The problem isn’t that people are getting paid to write reviews, the problem is that they’re not disclosing it properly. Look at one of the sample reviews that they show off: there’s no indication that it’s a paid advertisement until the very end, the last sentence. That’s completely unethical, and if I had read that thinking it was the author’s real opinion and saw that at the end, it would make me doubt the sincerity of what I had just read. It would also make me doubt the integrity of the entire blog. Based on the number of blogs that have signed up for Review Me, it seems there’s more than a few people willing to prostrate themselves at the altar of Review Me.

Is it possible to get paid for something and still be objective? Yes. I don’t consider myself a journalist and do not follow the strict code of ethics that journalists are expected to follow – I routinely get invited to events (Mobius, Featured Communities) where my flight/hotel/whatever is covered. The things I write about those events are my honest, un-biased opinions. But I never assume that everyone is going to believe that, so I’m always clear to state up front that I was invited down to those events, and explain what was paid for – that gives the reader the information they need to filter my comments however they wish. I also reveal what I was given at those events. It’s all about the disclosure. Until Review Me requires that bloggers have a statement of disclosure in the very first part of the “review” (and the blogger doesn’t get paid until that happens), this is nothing more than bloggers whoring themselves out to companies looking for publicity and tricking their readers into thinking their “reviews” are something they are not.

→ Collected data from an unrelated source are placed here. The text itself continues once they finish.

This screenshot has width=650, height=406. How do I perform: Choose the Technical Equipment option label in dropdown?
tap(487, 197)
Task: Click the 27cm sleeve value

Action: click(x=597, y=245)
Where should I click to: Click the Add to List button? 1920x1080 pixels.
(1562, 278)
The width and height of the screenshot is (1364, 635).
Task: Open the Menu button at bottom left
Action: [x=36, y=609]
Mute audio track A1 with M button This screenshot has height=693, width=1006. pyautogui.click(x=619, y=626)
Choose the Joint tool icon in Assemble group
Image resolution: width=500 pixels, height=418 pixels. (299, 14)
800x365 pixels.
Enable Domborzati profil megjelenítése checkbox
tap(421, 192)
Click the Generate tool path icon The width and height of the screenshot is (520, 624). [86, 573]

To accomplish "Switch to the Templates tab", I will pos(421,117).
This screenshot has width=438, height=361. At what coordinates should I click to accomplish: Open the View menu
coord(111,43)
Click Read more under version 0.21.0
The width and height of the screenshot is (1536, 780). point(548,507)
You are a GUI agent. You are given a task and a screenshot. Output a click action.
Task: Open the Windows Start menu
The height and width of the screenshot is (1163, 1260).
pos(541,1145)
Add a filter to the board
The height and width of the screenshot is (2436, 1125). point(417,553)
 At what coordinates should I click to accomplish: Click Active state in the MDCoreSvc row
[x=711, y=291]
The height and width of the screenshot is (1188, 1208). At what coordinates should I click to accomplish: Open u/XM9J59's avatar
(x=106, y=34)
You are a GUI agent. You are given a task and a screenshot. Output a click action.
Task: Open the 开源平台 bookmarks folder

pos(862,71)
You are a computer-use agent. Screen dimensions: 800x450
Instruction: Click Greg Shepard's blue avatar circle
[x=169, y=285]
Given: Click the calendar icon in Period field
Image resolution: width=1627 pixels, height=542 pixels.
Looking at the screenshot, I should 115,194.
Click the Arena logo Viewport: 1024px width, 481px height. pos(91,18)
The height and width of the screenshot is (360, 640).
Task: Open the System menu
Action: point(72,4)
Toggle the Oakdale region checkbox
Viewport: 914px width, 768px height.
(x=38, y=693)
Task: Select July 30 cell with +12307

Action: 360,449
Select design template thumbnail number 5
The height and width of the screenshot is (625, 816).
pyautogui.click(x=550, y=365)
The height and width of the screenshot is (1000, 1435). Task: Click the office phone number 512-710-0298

I find myself thinking that I can’t trust the opinions of any Web site or blogger that is partnered with Review Me, and I also would think twice about reviewing a product from any company that was playing bloggers to review it – because people might think that my review was paid for like the other reviews. Companies using the services of Review Me may be shooting themselves in the foot with all legitimate media…

  • Very very sad. They are trying to outsmart the search engines by using keywords and cheap reviews. The good thing though is that I am not seeing them show up a whole lot in the engines, so maybe they are blocked? I am sure this would be considered Blackhat SEO practices.